Era um sábado à noite tranquilo. Zayn costumava sempre se encontrar com os seus amigos aos sábados. O pequeno apartamento que ele dividia com mais três pessoas ficava cheio de vida quando os seus amigos chegavam fazendo barulho, e juntos tocavam e cantavam canções árabes. Porém, tudo mudou na manhã do dia 07 de outubro.
Acordei com gritos e portas batendo, não conseguia entender o que Zayn falava, pois na maioria do tempo a nossa comunicação era em um inglês muito limitado. Mesmo sem entender uma só palavra árabe, nunca vou esquecer os seus gritos, eu sabia que eram gritos de dor. Poucas horas depois fui entender o que estava acontecendo no Oriente Médio: mais uma fase de um conflito que se arrastava há décadas, e que foi o principal motivo para Zayn deixar a sua família e fugir.

§

**A tarefa**
Prossiga o relato sobre Zayn a partir da última frase apresentada.

**Dados coletados**
§

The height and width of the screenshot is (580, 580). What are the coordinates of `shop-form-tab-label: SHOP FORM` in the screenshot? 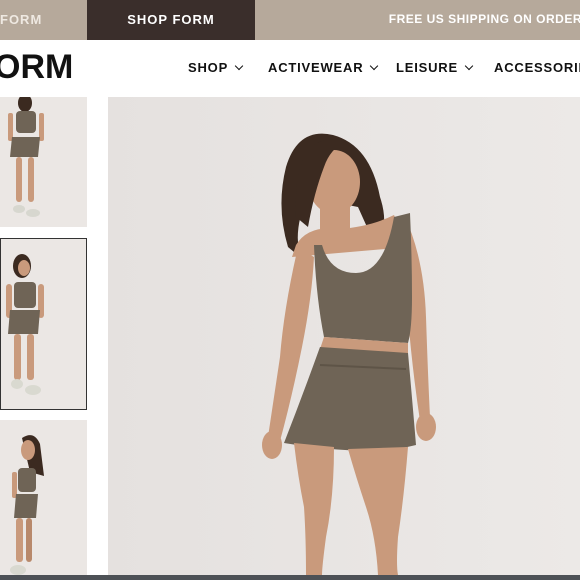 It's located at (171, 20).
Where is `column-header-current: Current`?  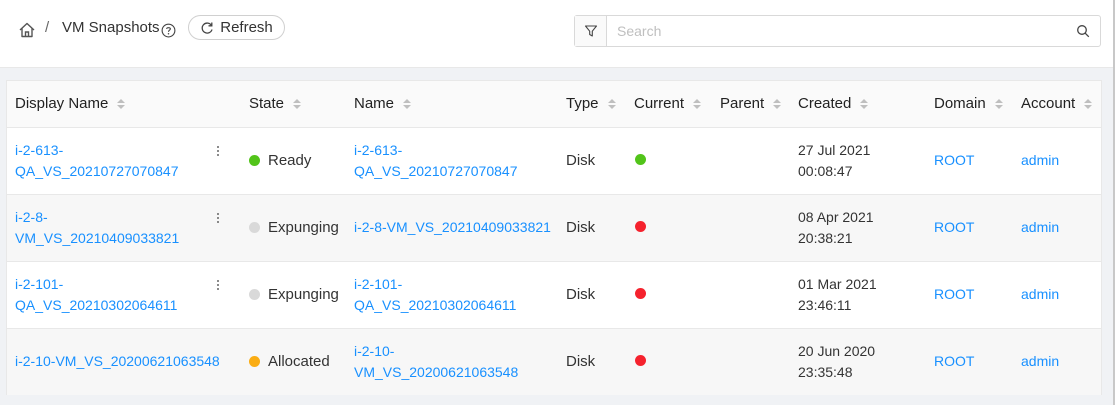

§

**Resposta à tarefa**
Zayn deixou a sua terra aos 7 anos de idade. Crianças como ele só teriam dois destinos ali: ou seriam objetos de violência ou encorajadas a participar da violência. Zayn ousou alterar o seu destino e fugiu para o país mais próximo: a Síria, mas mal sabia ele que estava indo para mais uma outra guerra. Ali permaneceu até onde foi possível e quando surgiu a oportunidade, entrou em um barco, mesmo sem saber se chegaria em terra firme.
Ao conseguir chegar até a Turquia, ele ainda tinha mais uma travessia pela frente: 3 meses caminhando até chegar à fronteira da Alemanha. Um dia estávamos na cozinha e Zayn me disse que eu poderia saber de toda a sua história quando ele escrevesse o seu livro. Sorrimos um para o outro, jurando que não veríamos mais capítulos de dor. Mas depois daquele 07 de outubro, Zayn nunca mais foi o mesmo. Não havia mais sorriso e esperança no seu olhar, pois como ele me disse: como é possível ser feliz quando se conhece mais pessoas mortas do que vivas?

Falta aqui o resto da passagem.